There is a classic Twilight Zone episode called “I Am The Night–Color Me Black.” It’s from the fifth and final season. The episode depicts a small midwestern town on the morning of an execution. A condemned man, perhaps wrongly convicted of murdering a hatemonger, is sentenced to be hanged in the morning. But morning never comes; the town is shrouded in darkness.
All the townspeople gather to watch the convicted killer pay for his crime, like fans at a sporting event. And he is hanged — and afterward, the town’s priest explains to the gawkers that the darkness was the result of their hate, the killer’s hate, and the general hate that exists around the world.
I see a lot of that hate in comments on stories featured on Finger Lakes Daily News, the website of the Finger Lakes Radio Group. Occasionally I field calls in the newsroom from people spewing their acidic, small-minded prejudices, or haranguing me with their demure worldview.
There is a lot of hate in this area directed at President Barack Obama.
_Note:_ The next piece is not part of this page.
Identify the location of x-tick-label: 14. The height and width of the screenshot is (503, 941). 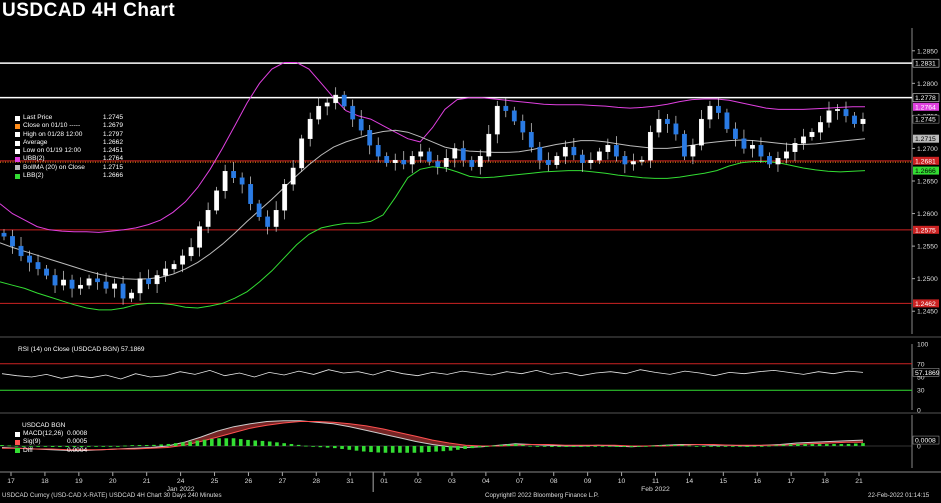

I was posted outside the Harriet Tubman House on South Street here in Auburn Friday morning, when the President was rumored to visit. Of course, there was never any scheduled visit. Nothing was ever announced. It was gossip, maybe wishful thinking. But that did not prevent crowds gathered outside Tubman’s home — and a crowd that had gathered outside the Seward House down the street — from whispering their outrage, their resentment, their hatred of something that was never guaranteed to happen.
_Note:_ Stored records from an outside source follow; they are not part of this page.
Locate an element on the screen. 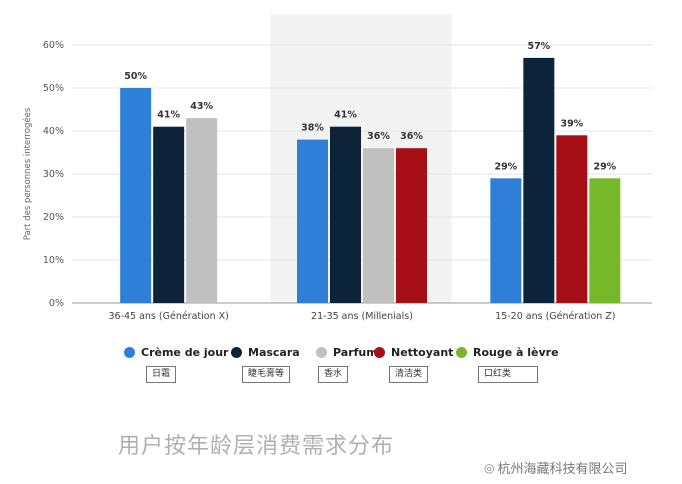  legend-item-rouge: Rouge à lèvre is located at coordinates (508, 352).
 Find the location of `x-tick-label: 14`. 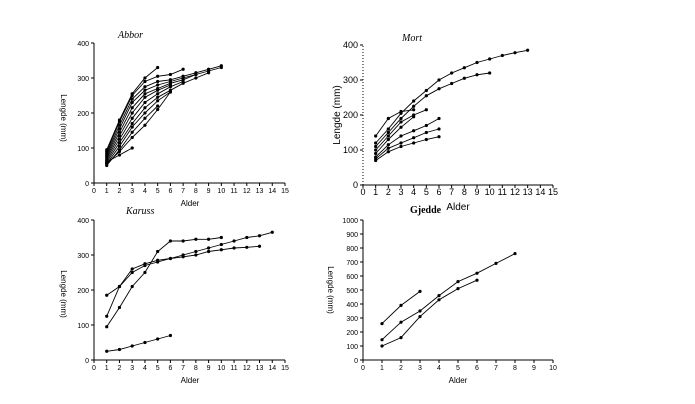

x-tick-label: 14 is located at coordinates (272, 192).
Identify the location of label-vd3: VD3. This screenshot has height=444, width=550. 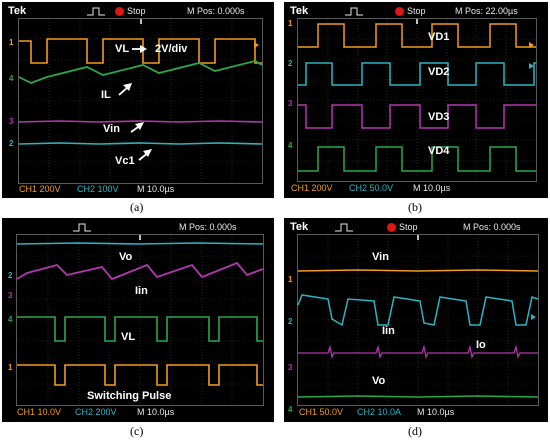
(439, 117).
I will admit to sharing in some of the disappointment. Having the President of the United States visit a major city is a common occurrence. But to visit a small city in upstate New York? That’s something special and unique to the people who call that small city their home.
Of course, Obama did stay overnight in Auburn. He worked out at the YMCA Friday morning. Those two facts are as irrefutable as they are comforting. The leader of the free world was sleeping less than a mile away from where I live, and from where I sleep. Pretty cool.
I don’t blame people for being upset over what they see as a snub, but I do chastise people who are taking this opportunity to sharpen their swords and crank up the volume on the bile that spews from within.
Like the priest said in that Twilight Zone episode, “there is too much miserable hate” in the world. Rod Serling, in his closing monologue in that same episode, called hate a sickness:
“A sickness known as hate; not a virus, not a microbe, not a germ – but a sickness nonetheless, highly contagious, deadly in its effects. Don’t look for it in the Twilight Zone – look for it in a mirror. Look for it before the light goes out altogether.”
The hatred felt about the President, about the world in which we live, about the daily obstacles that crop up, it’s all too much. Life is far too short, and sometimes far too hard. Might as well enjoy what we do have — our health, our wisdom, and our independence.